『偽イスラエル政治神話』(4)

ナチス〈ホロコースト〉をめぐる真実とは?
イスラエル建国・パレスチナ占領の根拠は?

電網木村書店 Web無料公開 2000.1.7

訳者はしがき4・著者の宣言・著者と訳者の略歴

4.文献・凡例・訳語・訳題の主旨説明

 引用文献の取り扱い方については本書の「結論」の項、三二七頁に、著者の考え方が、つぎのように示されている。

「多くの読者は、結論に到達するのを非常に急ぎ、しばしば、無味乾燥な証拠を挙げる作業を嫌うものである。しかし[中略]、私は、読者には余分な手間となり、疲労の原因となることを意識しつつも、あえて、いかなる問題をも、その出典を明らかにせずには提出しなかった」

 つまり、本書の場合、著者の引用方法それ自体が、裁判の法廷における証拠吟味の仕方と同様になっている。原著では、すべての引用資料の頁数が記されていたりして、一般には注釈のない小説の方が好きな読者には、一番嫌われる構成になっている。この訳書の本文では、読み易さを重視して、ほとんどの場合、題名と発表年度に限り、本文と直接関係する場合のみ執筆者名を記すに止めた。特に原典に当たりたい方向けには、資料説明の残りを巻末にまとめた。さらに、原著にはない「人名索引」と「事項索引」「資料索引」を作成し、研究者の便宜を図った。しかし、論旨を理解する上では、いちいち巻末を見なくても不都合はないと思う。

 さて、以上のような著者の力点の置き方もあり、本書における資料の選択と問題点の解明の仕方は、第一級である。自費出版の改訂版という事情を反映してか、記述が重複したり、同じ材料が何度か出てくる場合もあるが、それぞれの段階に応じての、いわゆる螺旋状の上昇とも言えるし、前後関係を良く吟味していただければ、この複雑な事件の立体的な各側面に、つぎつぎと新たな角度からの照明が当てられていることが、お分かりになるだろう。

[単語・要素の位置データ]
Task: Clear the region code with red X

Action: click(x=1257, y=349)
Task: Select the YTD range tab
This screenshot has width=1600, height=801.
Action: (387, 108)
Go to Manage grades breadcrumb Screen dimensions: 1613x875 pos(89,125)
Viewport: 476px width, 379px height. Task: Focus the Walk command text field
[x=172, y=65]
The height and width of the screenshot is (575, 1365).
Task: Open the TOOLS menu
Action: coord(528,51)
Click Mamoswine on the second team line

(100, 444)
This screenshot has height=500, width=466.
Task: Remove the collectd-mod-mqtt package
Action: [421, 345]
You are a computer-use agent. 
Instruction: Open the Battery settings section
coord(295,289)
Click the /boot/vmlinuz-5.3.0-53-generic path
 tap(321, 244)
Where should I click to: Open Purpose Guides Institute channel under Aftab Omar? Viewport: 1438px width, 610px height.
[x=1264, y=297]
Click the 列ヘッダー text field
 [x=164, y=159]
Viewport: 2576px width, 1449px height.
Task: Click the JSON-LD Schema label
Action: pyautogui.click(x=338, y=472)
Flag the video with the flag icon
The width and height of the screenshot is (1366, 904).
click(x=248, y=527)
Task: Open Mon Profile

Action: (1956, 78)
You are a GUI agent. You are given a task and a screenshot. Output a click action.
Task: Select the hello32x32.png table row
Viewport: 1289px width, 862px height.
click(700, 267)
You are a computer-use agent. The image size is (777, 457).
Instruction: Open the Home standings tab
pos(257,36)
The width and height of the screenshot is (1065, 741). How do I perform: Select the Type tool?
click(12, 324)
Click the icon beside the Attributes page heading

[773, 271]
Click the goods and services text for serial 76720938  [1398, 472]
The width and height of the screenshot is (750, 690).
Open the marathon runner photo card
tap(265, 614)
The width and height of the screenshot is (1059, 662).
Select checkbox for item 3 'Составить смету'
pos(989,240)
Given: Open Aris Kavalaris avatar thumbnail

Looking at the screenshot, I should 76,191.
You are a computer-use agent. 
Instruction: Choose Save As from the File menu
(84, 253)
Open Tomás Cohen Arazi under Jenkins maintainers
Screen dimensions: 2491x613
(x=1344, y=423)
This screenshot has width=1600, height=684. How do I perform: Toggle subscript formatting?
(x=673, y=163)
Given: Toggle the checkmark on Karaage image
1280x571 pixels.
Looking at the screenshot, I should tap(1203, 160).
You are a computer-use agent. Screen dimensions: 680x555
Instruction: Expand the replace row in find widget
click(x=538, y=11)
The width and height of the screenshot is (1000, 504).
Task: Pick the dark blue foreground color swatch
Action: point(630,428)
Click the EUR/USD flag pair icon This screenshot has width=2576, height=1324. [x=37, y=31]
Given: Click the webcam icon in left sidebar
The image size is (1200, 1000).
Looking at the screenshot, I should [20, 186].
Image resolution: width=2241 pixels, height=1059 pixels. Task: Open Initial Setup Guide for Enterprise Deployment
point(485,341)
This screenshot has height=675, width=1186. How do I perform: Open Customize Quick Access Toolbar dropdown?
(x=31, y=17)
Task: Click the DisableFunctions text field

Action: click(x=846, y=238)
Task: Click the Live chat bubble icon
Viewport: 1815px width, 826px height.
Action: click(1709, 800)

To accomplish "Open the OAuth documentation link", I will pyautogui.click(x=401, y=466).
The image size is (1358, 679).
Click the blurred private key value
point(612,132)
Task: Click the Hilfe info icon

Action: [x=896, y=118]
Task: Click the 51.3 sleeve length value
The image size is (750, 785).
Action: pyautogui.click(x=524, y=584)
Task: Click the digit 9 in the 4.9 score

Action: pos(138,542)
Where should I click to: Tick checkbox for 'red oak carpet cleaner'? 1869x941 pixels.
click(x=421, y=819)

▸ **依頼内容**
上に示した、原著の引用方法と訳出方針を説明する訳者はしがきを、最後の文の後から書き進めてください。

▸ **回答**
 なお、先にも記したが、本書では、すでに各所で議論されている通り[Nations Unies]を、字義通りに「連合国」と訳出する。「国際」(International)という単語はまったくないし、戦争中の組織名の引継ぎだという面を明確にしておく必要がある。

「連合国」の本質を分かりやすく言えば、日本の江戸時代の「関八州」の大親分に当たるのが、「世界五州」の大親分、アメリカである。アメリカ以外に「拒否権」という手前勝手な特権を持つ中親分は、イギリス、フランス、ソ連(現ロシア)、中国であるが、この内、「西側」とされてきたのは、イギリス、フランスだけであり、この両国には、国力の相対的な低下もさることながら、第二次世界大戦でアメリカに助けられた弱味がある。つまり、西側世論を「連合国」の決定で押さえ込む場合に、アメリカの言論を操作する作業の位置付けは決定的なのである。こういう力関係の構図を通して見ると、パレスチナ分割決議は、まさに、大、中、小の「世界五州」親分衆による領土切り取り談合でしかない。本書では、この点、シオニスト・ロビーが果たしてきた歴史的な役割を、実に適格な実例にもとづいて解明している。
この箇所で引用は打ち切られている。